Resolving heterogeneity in schizophrenia through a novel systems approach to brain structure: individualized structural covariance network analysis

Authors

Zhaowen Liu, Massachusetts General Hospital
Lena Palaniyappan, Robarts Research InstituteFollow
Xinran Wu, Fudan University
Kai Zhang, East China Normal University
Jiangnan Du, Fudan University
Qi Zhao, Fudan University
Chao Xie, Fudan University
Yingying Tang, Shanghai Jiao Tong University School of Medicine
Wenjun Su, Shanghai Jiao Tong University School of Medicine
Yarui Wei, First Affiliated Hospital of Zhengzhou University
Kangkang Xue, First Affiliated Hospital of Zhengzhou University
Shaoqiang Han, First Affiliated Hospital of Zhengzhou University
Shih Jen Tsai, National Yang Ming Chiao Tung University
Ching Po Lin, Fudan University
Jingliang Cheng, First Affiliated Hospital of Zhengzhou University
Chunbo Li, Shanghai Jiao Tong University School of Medicine
Jijun Wang, Shanghai Jiao Tong University School of Medicine
Barbara J. Sahakian, Fudan University
Trevor W. Robbins, Fudan University
Jie Zhang, Fudan University
Jianfeng Feng, Fudan University

Document Type

Article

Publication Date

1-1-2021

Journal

Molecular Psychiatry

URL with Digital Object Identifier

10.1038/s41380-021-01229-4

Abstract

Reliable mapping of system-level individual differences is a critical first step toward precision medicine for complex disorders such as schizophrenia. Disrupted structural covariance indicates a system-level brain maturational disruption in schizophrenia. However, most studies examine structural covariance at the group level. This prevents subject-level inferences. Here, we introduce a Network Template Perturbation approach to construct individual differential structural covariance network (IDSCN) using regional gray-matter volume. IDSCN quantifies how structural covariance between two nodes in a patient deviates from the normative covariance in healthy subjects. We analyzed T1 images from 1287 subjects, including 107 first-episode (drug-naive) patients and 71 controls in the discovery datasets and established robustness in 213 first-episode (drug-naive), 294 chronic, 99 clinical high-risk patients, and 494 controls from the replication datasets. Patients with schizophrenia were highly variable in their altered structural covariance edges; the number of altered edges was related to severity of hallucinations.

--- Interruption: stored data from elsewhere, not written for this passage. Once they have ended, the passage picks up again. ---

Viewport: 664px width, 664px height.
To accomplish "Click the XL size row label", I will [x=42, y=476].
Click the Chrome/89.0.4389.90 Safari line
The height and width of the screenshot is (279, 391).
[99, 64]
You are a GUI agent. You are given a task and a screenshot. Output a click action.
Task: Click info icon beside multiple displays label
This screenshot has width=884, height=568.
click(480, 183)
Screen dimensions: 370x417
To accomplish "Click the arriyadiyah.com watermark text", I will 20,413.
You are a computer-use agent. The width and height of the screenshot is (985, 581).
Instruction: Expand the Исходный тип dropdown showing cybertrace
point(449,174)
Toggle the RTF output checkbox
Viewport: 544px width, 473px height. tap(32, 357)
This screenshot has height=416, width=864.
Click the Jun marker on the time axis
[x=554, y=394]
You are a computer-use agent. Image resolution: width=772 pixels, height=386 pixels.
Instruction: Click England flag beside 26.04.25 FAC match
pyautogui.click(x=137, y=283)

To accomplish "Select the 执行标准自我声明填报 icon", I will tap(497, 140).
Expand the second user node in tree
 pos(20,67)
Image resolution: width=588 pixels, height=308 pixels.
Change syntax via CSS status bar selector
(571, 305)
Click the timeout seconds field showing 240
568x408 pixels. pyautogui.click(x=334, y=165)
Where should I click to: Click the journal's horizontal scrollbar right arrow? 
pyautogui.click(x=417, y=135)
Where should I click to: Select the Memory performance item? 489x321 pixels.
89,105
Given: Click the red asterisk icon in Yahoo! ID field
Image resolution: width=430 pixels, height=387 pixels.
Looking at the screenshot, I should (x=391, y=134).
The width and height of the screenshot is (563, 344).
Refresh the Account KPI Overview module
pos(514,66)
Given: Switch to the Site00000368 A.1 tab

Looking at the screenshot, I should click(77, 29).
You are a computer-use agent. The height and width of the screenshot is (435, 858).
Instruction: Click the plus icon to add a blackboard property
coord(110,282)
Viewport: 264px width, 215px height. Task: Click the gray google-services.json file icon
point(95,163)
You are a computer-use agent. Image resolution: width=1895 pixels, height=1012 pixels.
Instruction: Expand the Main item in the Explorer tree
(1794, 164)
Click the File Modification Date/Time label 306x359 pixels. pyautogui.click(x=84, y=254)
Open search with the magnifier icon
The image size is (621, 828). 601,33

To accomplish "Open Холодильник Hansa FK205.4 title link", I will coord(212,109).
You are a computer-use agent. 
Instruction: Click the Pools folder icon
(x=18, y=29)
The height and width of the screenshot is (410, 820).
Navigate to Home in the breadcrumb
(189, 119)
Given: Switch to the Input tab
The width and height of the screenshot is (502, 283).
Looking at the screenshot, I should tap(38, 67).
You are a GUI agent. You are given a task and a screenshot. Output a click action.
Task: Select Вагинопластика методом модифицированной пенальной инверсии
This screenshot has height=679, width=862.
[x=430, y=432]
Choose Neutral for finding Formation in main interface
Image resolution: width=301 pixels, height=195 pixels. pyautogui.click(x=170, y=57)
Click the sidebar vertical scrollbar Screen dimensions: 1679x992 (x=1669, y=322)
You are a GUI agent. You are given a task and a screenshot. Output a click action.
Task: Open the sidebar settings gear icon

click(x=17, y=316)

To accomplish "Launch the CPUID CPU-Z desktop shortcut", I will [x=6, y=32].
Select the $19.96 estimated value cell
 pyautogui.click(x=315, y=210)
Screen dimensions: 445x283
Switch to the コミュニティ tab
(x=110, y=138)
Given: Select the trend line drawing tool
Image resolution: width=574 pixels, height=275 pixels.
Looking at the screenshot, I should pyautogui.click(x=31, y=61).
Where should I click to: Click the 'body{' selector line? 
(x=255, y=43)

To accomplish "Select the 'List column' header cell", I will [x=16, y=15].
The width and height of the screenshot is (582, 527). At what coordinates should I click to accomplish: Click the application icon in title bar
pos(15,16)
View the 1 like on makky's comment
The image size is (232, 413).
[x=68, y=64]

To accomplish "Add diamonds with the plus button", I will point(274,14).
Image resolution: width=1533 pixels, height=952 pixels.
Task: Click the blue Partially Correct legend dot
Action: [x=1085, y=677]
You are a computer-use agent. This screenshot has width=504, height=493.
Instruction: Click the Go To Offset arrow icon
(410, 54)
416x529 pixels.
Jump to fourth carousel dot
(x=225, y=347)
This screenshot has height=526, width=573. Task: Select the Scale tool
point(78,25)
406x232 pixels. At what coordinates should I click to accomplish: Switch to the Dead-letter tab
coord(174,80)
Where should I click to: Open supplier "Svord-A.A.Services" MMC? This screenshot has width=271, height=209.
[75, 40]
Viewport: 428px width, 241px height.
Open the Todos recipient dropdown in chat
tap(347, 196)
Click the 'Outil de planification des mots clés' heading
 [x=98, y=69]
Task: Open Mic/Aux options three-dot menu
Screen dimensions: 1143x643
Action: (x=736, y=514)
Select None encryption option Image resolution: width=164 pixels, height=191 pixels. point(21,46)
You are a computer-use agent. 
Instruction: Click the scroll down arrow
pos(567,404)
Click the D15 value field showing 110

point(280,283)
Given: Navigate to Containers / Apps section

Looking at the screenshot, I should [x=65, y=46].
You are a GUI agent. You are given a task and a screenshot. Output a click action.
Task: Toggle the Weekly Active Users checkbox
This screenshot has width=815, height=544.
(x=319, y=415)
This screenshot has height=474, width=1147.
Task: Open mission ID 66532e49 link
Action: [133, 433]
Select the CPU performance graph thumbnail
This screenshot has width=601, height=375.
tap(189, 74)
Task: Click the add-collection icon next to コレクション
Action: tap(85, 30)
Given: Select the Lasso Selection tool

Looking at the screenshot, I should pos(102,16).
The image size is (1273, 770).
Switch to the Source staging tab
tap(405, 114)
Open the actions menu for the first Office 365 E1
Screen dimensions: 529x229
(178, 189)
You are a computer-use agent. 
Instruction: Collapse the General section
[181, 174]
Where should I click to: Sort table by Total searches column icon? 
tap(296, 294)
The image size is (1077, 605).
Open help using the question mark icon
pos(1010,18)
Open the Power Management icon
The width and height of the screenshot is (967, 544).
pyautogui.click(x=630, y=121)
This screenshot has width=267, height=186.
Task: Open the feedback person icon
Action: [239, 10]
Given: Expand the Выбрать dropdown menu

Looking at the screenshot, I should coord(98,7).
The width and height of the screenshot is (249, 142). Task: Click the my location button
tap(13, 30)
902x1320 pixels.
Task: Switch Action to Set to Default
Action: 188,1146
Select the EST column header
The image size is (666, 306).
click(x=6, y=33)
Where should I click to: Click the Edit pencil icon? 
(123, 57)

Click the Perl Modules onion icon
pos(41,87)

Despite this variability, a subset of covariance edges, including the left hippocampus–bilateral putamen/globus pallidus edges, clustered patients into two distinct subgroups with opposing changes in covariance compared to controls, and significant differences in their anxiety and depression scores. These subgroup differences were stable across all seven datasets with meaningful genetic associations and functional annotation for the affected edges. We conclude that the underlying physiology of affective symptoms in schizophrenia involves the hippocampus and putamen/pallidum, predates disease onset, and is sufficiently consistent to resolve morphological heterogeneity throughout the illness course. The two schizophrenia subgroups identified thus have implications for the nosology and clinical treatment.